To Adapt or to Annotate: Challenges and Interventions for Domain Adaptation in Open-Domain Question Answering
This addresses the robustness issue for real-world applications of ODQA models in different domains, with incremental contributions in evaluation and interventions.
The paper tackles the problem of domain adaptation in open-domain question answering by evaluating end-to-end model performance under realistic domain shifts, finding that models fail to generalize and high retrieval scores do not ensure good answer accuracy, and proposes intervention methods that improve answer F1 score by up to 24 points.

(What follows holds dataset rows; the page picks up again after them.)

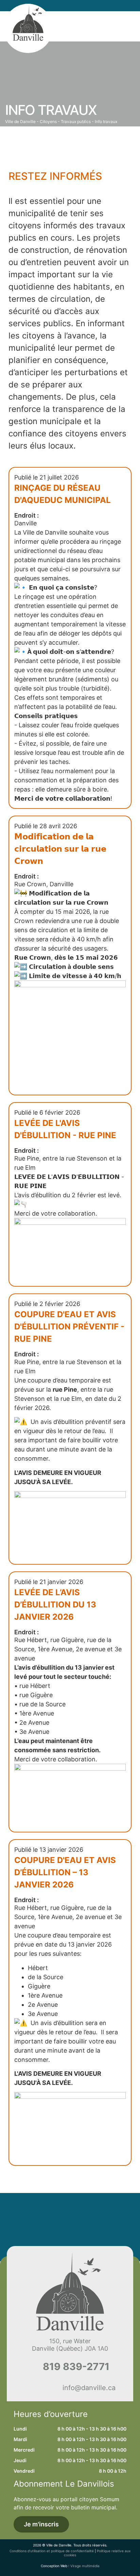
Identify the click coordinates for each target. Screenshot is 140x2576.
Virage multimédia (85, 2566)
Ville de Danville (20, 121)
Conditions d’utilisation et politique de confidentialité (52, 2551)
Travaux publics (76, 121)
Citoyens (48, 121)
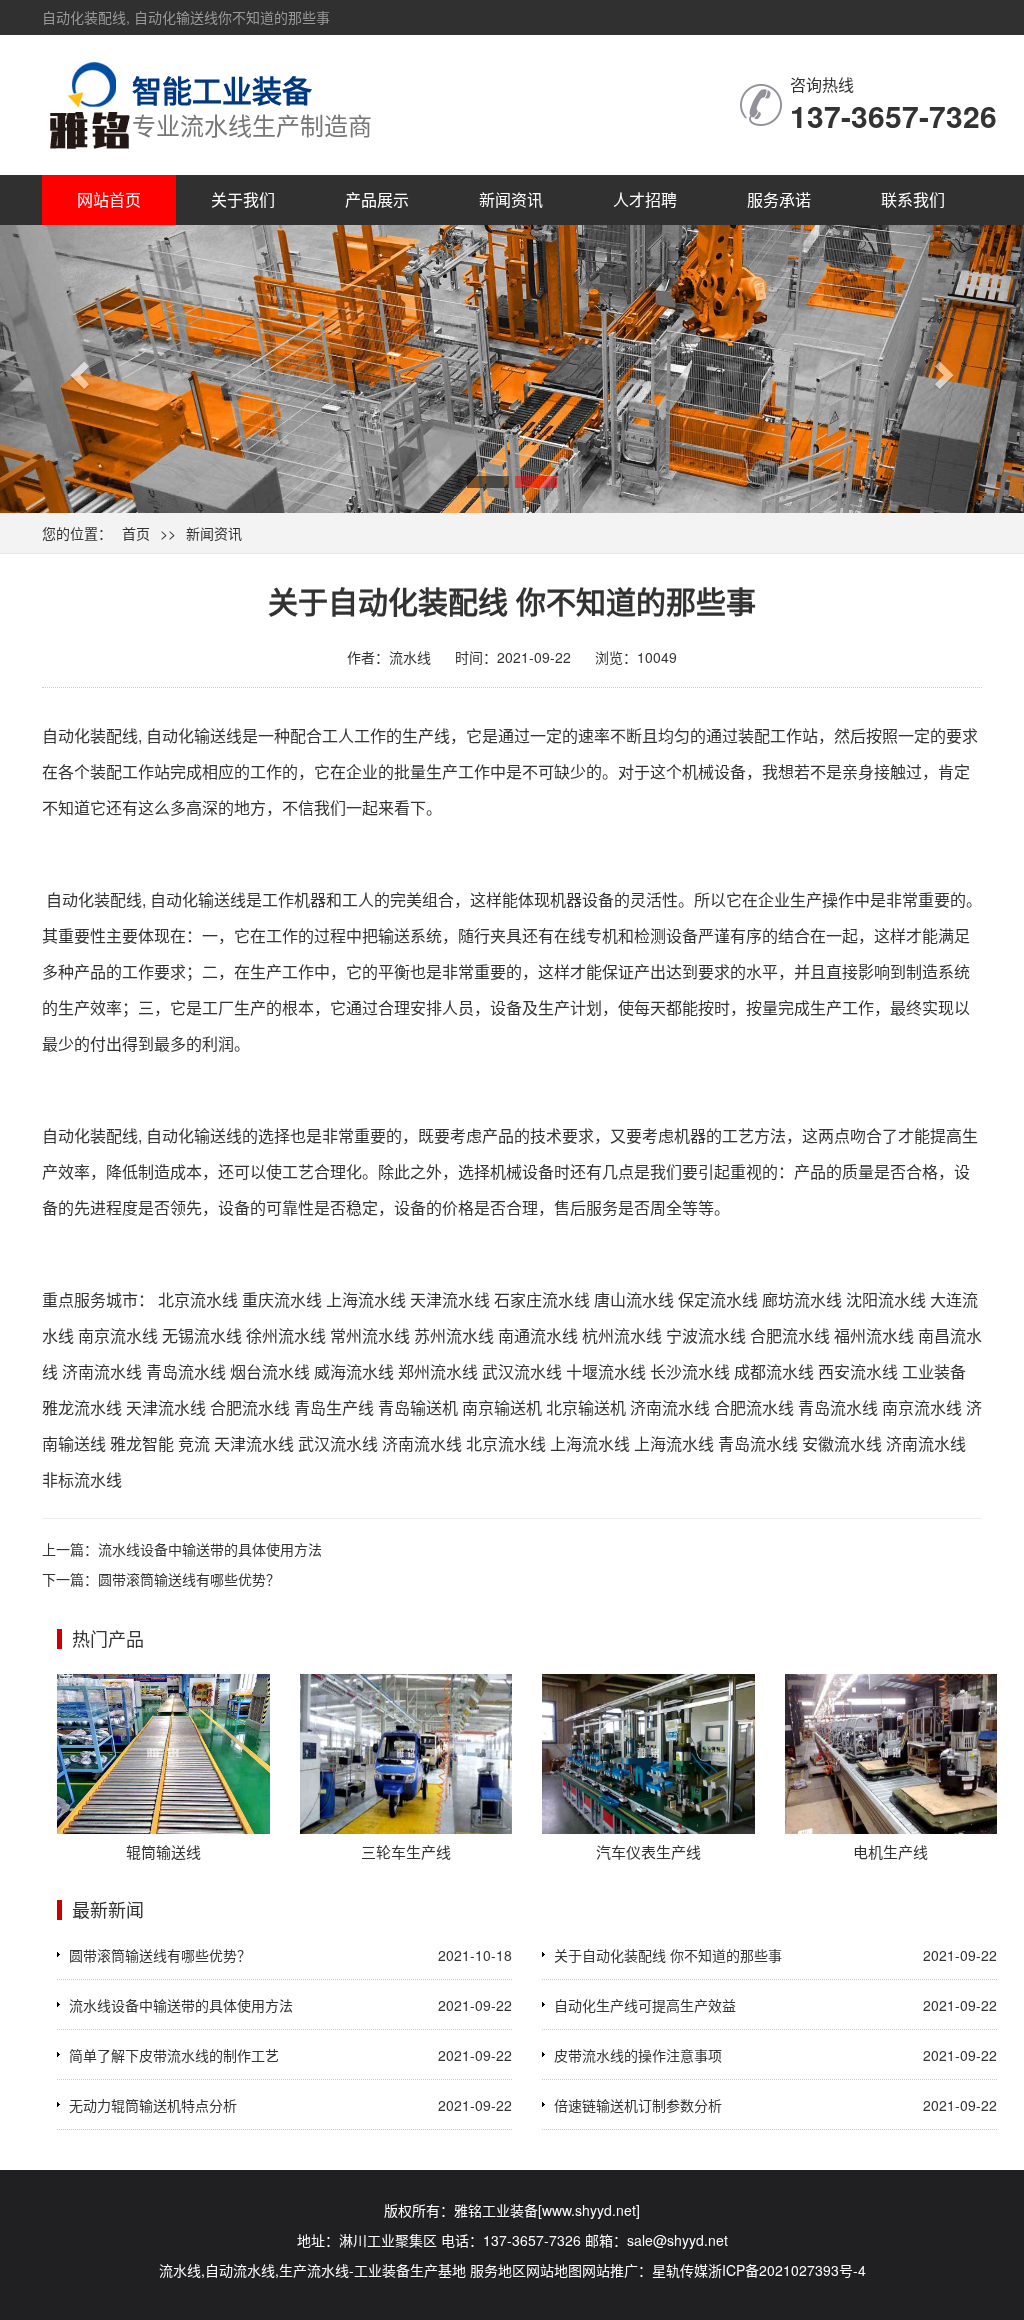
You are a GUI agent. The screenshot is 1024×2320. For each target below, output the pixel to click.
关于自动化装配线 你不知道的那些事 (668, 1955)
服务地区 (498, 2270)
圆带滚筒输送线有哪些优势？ (189, 1579)
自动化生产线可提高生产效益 (645, 2005)
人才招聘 (645, 199)
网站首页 (109, 199)
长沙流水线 (690, 1371)
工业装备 (934, 1371)
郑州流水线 (438, 1371)
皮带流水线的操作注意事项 (638, 2055)
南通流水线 (538, 1335)
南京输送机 (502, 1407)
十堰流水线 (606, 1371)
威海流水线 (354, 1371)
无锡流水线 (202, 1335)
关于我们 (243, 199)
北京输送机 (586, 1407)
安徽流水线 (842, 1443)
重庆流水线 (282, 1299)
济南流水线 (102, 1371)
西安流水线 (858, 1371)
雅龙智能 (142, 1443)
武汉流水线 (522, 1371)
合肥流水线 (790, 1335)
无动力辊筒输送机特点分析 (153, 2105)
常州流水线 (370, 1335)
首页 (136, 533)
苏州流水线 (454, 1335)
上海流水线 (366, 1299)
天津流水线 (450, 1299)
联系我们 (913, 199)
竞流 (194, 1443)
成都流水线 (774, 1371)
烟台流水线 (270, 1371)
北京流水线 (198, 1299)
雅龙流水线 (82, 1407)
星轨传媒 (680, 2270)
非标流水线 (82, 1479)
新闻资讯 (511, 199)
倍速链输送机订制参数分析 (638, 2105)
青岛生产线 (334, 1407)
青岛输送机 (418, 1407)
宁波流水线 (706, 1335)
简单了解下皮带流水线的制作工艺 (174, 2055)
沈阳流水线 (886, 1299)
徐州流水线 (286, 1335)
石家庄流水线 (542, 1299)
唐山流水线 (634, 1299)
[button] (77, 369)
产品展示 (377, 199)
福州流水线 (874, 1335)
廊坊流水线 (802, 1299)
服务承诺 (779, 199)
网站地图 (554, 2270)
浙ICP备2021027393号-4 (787, 2270)
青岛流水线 (186, 1371)
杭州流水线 (622, 1335)
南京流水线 (118, 1335)
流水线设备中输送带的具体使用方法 (210, 1549)
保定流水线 (718, 1299)
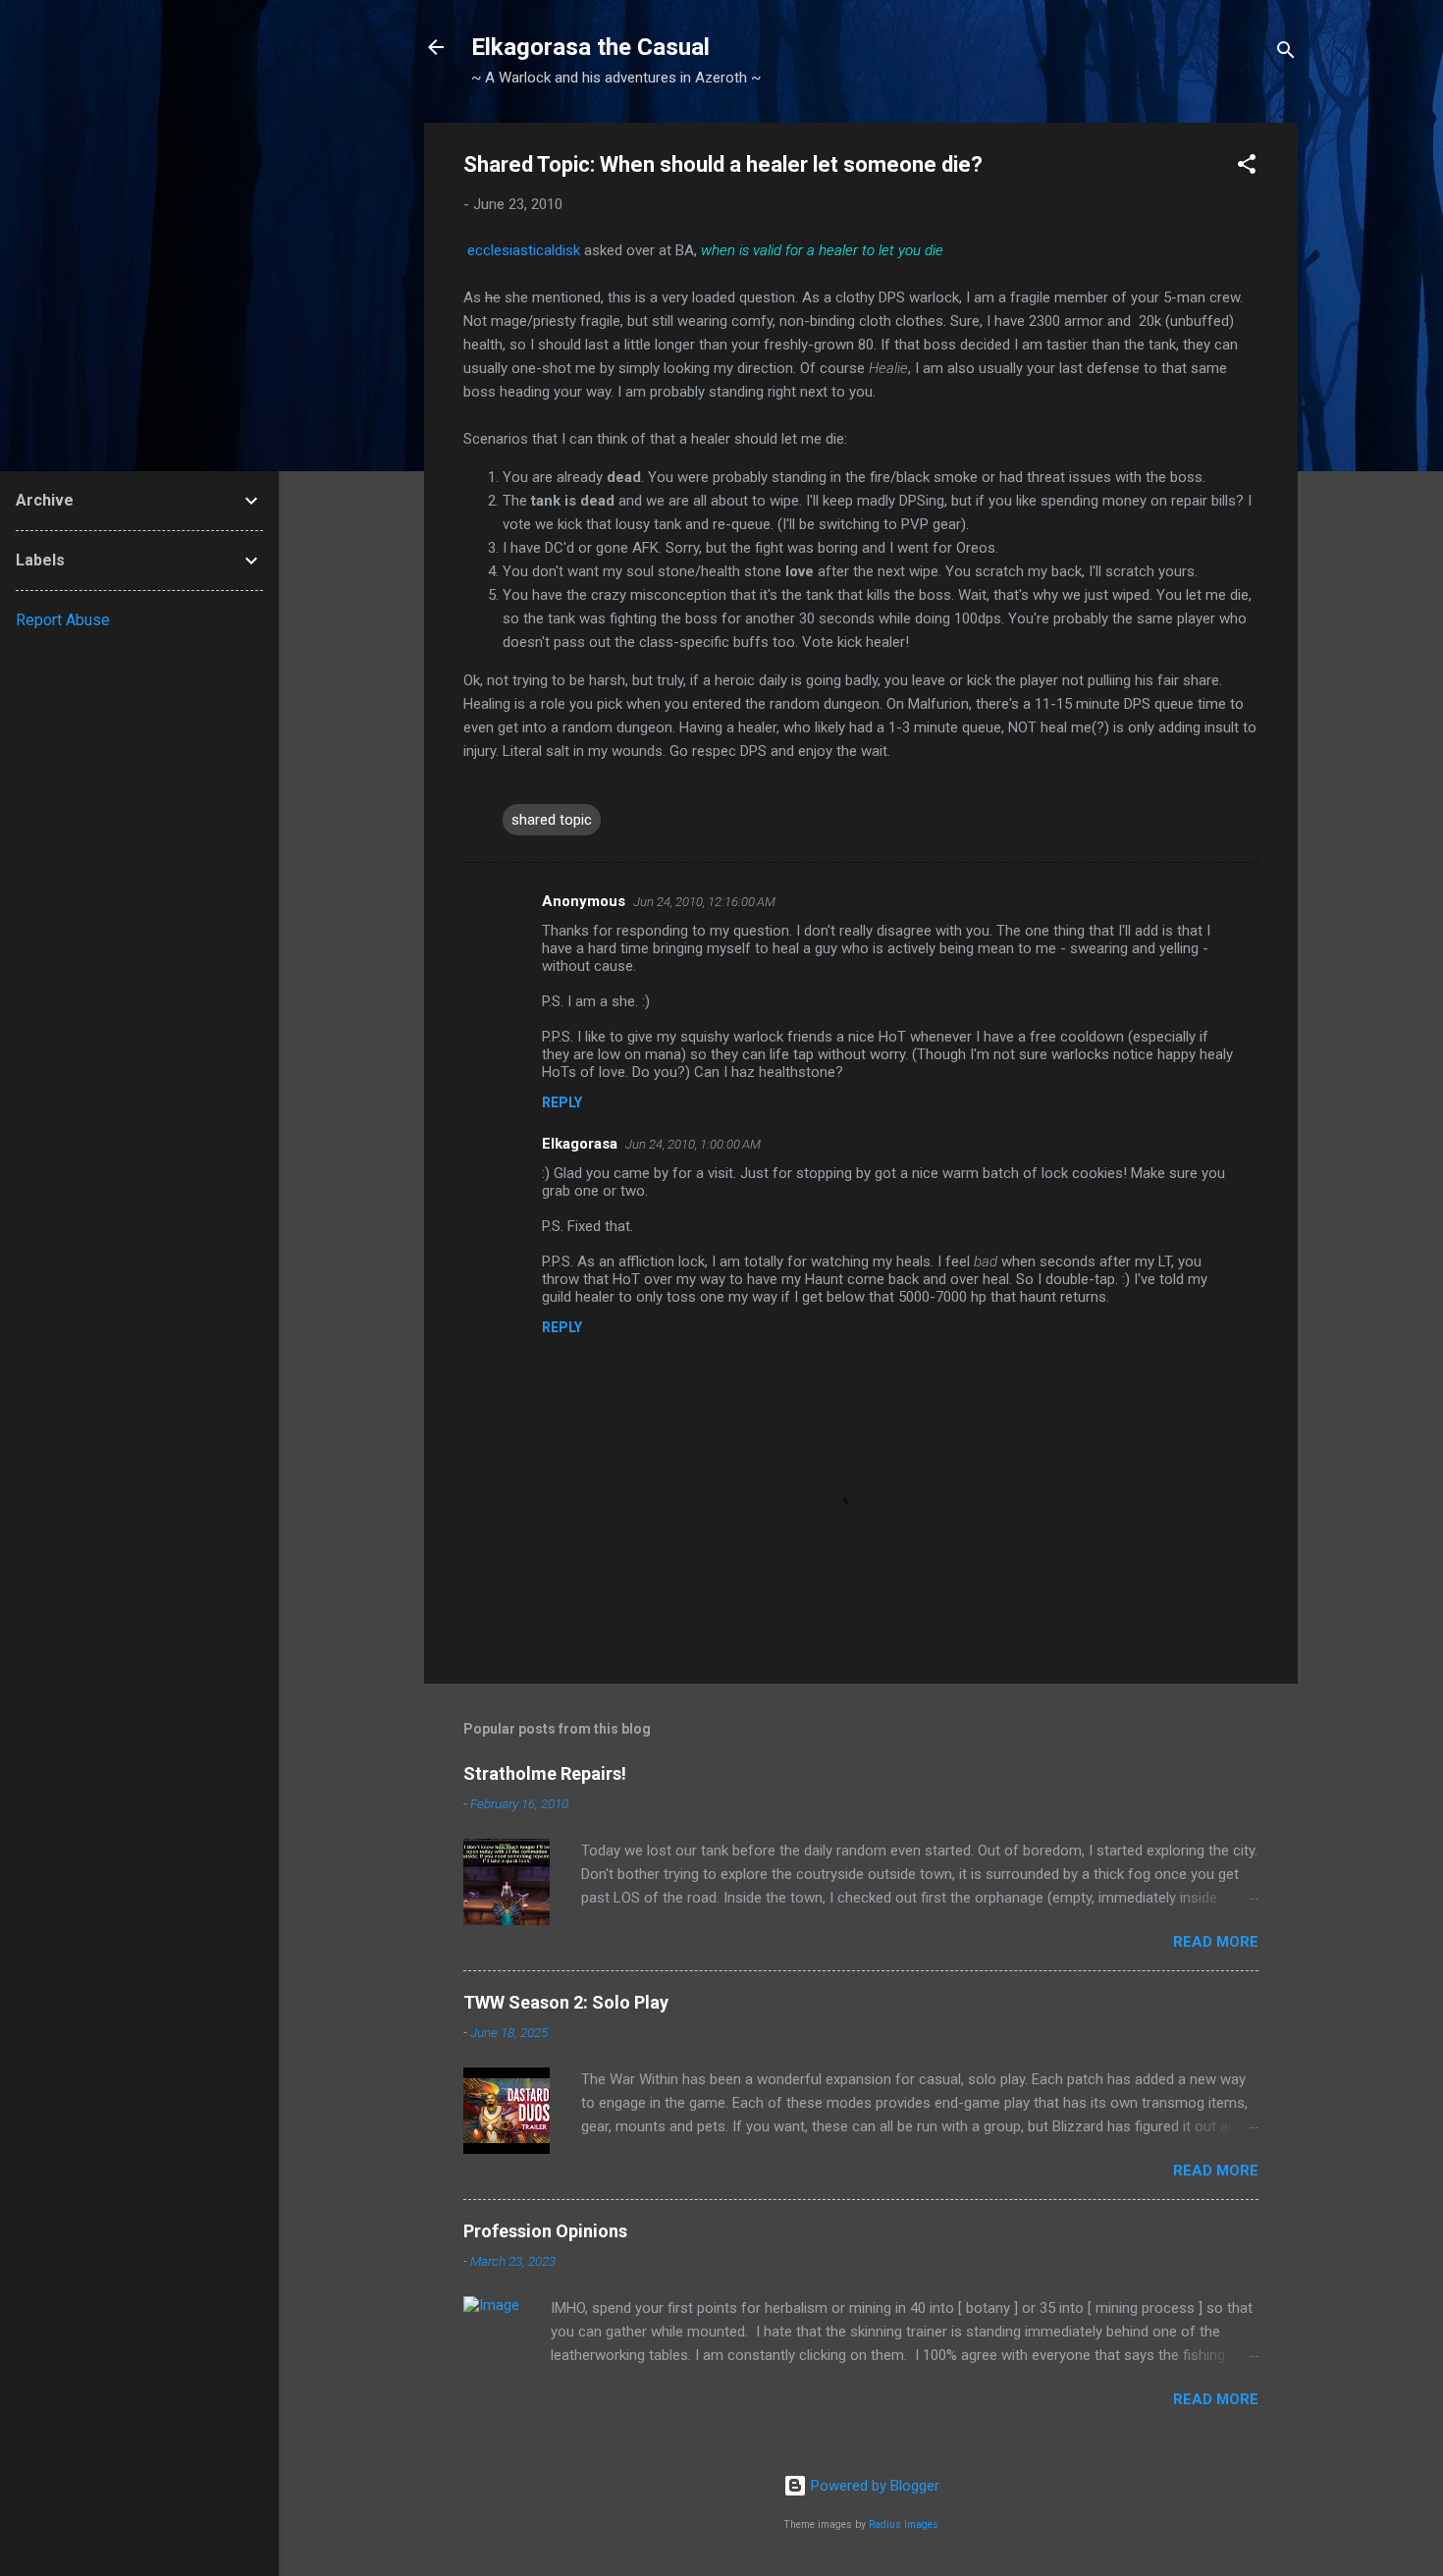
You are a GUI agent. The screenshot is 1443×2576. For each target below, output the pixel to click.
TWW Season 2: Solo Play (565, 2002)
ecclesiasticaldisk (525, 250)
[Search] (1286, 53)
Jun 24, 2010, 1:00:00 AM (693, 1144)
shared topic (551, 820)
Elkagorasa (579, 1144)
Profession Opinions (545, 2231)
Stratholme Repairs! (544, 1773)
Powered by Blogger (873, 2486)
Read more (1215, 1942)
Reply (562, 1102)
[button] (1246, 167)
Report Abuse (63, 620)
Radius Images (903, 2524)
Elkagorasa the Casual (590, 47)
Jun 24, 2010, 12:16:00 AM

Recent advances in open-domain question answering (ODQA) have demonstrated impressive accuracy on standard Wikipedia style benchmarks. However, it is less clear how robust these models are and how well they perform when applied to real-world applications in drastically different domains. While there has been some work investigating how well ODQA models perform when tested for out-of-domain (OOD) generalization, these studies have been conducted only under conservative shifts in data distribution and typically focus on a single component (ie. retrieval) rather than an end-to-end system. In response, we propose a more realistic and challenging domain shift evaluation setting and, through extensive experiments, study end-to-end model performance. We find that not only do models fail to generalize, but high retrieval scores often still yield poor answer prediction accuracy. We then categorize different types of shifts and propose techniques that, when presented with a new dataset, predict if intervention methods are likely to be successful. Finally, using insights from this analysis, we propose and evaluate several intervention methods which improve end-to-end answer F1 score by up to 24 points.